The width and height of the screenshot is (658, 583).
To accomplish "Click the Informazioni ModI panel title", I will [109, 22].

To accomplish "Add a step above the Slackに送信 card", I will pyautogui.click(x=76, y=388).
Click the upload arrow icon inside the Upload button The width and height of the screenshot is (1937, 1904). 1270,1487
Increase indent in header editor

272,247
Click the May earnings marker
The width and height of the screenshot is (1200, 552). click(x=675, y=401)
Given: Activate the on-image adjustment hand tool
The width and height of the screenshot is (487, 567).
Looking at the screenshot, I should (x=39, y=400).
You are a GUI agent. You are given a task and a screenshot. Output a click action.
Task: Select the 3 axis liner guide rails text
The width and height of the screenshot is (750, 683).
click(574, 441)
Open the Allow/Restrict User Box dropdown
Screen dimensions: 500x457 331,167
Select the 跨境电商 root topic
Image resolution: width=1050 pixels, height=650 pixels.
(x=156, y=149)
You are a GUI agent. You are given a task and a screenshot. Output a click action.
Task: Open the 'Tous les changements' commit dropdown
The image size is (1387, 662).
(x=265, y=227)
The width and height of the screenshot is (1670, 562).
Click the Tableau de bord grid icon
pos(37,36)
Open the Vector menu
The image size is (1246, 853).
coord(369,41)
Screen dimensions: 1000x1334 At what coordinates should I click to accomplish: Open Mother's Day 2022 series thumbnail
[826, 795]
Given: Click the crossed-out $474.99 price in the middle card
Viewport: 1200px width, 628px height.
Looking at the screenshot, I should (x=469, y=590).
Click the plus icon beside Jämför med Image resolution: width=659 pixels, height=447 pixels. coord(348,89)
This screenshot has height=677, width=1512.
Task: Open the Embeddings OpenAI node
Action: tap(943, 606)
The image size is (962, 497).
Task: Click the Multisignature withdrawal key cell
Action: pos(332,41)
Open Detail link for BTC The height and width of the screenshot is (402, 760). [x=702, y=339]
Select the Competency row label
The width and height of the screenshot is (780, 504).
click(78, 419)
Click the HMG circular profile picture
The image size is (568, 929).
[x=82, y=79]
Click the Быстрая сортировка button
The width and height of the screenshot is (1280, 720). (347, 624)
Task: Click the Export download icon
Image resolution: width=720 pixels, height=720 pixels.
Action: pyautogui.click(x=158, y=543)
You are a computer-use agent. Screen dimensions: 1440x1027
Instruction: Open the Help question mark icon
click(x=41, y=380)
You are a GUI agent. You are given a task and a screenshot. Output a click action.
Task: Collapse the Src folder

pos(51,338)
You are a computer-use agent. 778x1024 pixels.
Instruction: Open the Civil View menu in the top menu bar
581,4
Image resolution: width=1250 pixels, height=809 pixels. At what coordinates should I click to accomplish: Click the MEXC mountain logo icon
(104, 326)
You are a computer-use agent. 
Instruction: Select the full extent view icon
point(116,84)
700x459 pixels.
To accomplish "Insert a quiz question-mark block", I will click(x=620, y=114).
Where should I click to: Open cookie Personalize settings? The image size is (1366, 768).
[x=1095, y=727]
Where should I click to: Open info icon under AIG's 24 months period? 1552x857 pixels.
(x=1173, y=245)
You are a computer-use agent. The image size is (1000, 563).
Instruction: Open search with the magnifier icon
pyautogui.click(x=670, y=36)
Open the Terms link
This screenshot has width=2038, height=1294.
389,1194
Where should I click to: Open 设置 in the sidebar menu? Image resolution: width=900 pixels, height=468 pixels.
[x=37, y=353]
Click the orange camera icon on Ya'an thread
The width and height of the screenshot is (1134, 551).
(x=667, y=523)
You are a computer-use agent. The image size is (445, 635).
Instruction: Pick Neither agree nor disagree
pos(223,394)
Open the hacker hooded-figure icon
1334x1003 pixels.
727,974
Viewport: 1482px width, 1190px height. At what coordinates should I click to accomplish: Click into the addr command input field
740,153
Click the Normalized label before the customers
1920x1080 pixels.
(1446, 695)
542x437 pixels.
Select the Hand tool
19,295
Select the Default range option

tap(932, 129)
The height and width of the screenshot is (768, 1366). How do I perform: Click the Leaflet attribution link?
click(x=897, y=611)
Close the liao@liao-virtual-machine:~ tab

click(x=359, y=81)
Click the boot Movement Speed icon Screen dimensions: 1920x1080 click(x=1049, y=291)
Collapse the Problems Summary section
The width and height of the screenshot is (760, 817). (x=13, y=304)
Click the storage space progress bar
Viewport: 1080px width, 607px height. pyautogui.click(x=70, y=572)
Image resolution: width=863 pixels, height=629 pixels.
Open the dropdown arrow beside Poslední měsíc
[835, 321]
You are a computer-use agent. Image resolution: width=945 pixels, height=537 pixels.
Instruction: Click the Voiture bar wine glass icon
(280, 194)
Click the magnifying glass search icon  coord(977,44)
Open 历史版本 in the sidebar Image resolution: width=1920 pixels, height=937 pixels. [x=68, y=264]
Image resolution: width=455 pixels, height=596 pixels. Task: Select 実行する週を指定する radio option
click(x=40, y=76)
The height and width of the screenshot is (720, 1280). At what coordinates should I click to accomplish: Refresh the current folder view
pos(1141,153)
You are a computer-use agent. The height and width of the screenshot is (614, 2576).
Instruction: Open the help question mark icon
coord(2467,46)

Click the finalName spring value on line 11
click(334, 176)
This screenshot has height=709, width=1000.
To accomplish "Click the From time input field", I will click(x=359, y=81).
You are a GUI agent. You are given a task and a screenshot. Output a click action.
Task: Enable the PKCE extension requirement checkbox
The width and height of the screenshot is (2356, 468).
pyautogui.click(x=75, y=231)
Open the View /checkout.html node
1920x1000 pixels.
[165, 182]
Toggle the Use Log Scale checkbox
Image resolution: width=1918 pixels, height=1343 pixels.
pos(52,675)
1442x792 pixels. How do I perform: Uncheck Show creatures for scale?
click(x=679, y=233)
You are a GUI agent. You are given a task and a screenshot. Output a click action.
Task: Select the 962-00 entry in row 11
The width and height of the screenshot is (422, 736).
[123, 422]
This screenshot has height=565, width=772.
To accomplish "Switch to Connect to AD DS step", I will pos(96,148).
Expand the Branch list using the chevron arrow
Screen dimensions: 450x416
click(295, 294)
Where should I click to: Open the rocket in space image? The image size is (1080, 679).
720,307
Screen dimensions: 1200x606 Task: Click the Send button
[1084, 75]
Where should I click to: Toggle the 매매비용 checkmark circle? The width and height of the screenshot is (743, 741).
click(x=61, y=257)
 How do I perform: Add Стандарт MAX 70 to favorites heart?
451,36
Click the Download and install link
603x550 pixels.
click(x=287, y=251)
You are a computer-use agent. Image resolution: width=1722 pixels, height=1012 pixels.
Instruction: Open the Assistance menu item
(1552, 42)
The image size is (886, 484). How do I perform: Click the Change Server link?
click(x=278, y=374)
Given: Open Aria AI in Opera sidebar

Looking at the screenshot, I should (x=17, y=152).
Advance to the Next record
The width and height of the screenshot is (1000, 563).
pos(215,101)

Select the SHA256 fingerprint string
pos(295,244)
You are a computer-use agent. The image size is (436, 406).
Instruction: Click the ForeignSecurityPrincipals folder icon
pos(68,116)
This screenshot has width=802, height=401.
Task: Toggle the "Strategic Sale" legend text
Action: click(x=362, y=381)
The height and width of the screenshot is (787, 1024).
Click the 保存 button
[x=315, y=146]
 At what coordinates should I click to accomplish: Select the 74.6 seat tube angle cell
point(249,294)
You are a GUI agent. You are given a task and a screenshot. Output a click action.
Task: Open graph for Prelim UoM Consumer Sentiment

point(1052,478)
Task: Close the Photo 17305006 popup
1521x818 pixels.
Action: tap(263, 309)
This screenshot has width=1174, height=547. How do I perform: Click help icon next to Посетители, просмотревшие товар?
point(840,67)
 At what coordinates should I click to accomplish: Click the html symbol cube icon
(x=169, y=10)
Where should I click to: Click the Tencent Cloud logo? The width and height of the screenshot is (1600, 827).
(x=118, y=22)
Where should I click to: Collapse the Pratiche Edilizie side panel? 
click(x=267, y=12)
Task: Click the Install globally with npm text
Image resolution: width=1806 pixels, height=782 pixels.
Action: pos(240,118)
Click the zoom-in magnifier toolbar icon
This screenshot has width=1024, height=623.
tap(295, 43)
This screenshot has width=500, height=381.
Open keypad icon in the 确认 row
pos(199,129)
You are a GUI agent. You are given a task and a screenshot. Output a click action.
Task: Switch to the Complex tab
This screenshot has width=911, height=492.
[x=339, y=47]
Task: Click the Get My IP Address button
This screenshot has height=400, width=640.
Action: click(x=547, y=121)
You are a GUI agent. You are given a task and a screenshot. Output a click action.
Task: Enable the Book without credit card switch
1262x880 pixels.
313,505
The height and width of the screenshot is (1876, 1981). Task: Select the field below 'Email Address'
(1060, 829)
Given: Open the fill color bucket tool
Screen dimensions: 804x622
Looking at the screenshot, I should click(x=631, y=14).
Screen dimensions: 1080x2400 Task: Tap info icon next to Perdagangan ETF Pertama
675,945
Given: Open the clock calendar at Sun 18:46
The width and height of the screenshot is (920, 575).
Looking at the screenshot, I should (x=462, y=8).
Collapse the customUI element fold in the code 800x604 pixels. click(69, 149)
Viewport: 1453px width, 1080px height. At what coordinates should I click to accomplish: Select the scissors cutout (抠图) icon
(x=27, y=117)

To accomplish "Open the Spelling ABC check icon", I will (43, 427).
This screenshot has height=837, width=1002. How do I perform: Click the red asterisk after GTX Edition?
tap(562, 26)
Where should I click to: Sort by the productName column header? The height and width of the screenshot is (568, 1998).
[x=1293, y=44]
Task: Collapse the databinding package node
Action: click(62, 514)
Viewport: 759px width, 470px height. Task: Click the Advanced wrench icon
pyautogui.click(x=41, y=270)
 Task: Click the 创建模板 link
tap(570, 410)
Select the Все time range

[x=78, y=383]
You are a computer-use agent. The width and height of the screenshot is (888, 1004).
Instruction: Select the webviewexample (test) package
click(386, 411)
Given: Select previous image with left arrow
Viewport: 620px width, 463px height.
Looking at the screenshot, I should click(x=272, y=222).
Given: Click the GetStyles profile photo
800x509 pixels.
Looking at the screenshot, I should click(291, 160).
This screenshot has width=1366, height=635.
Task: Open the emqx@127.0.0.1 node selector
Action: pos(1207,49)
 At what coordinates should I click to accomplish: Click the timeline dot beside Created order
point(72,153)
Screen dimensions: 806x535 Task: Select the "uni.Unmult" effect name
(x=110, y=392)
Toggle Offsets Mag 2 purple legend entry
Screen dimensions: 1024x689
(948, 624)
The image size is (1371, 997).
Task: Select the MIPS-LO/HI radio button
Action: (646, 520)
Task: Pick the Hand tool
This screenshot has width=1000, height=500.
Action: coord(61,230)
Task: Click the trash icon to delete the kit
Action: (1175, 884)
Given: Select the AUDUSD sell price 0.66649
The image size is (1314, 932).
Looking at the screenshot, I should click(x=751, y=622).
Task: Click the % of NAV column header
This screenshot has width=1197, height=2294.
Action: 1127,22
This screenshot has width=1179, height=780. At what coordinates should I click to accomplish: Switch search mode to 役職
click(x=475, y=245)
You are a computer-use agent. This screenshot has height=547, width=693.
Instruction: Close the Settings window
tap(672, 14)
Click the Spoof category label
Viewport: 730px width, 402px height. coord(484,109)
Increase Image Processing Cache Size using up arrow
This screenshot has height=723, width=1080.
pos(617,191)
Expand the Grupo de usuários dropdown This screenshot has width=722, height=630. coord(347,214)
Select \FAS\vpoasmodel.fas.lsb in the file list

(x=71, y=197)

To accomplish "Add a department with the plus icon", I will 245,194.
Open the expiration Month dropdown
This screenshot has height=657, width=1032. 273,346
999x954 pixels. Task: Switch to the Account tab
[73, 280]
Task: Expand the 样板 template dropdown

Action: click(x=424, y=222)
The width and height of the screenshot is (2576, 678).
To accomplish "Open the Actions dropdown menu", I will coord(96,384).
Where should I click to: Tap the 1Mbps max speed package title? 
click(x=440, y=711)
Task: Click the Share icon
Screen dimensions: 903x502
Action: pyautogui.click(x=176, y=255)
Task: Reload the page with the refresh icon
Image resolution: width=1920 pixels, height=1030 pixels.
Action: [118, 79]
● ● ● ● ● ● ●
Problem details
Could you repeat exactly the lines above from the line with "Open the dropdown arrow beside Poslední měsíc" up to and including the line with "Click the magnifying", and only those?

Exercise result
Open the dropdown arrow beside Poslední měsíc
[835, 321]
You are a computer-use agent. Image resolution: width=945 pixels, height=537 pixels.
Instruction: Click the Voiture bar wine glass icon
(280, 194)
Click the magnifying glass search icon  coord(977,44)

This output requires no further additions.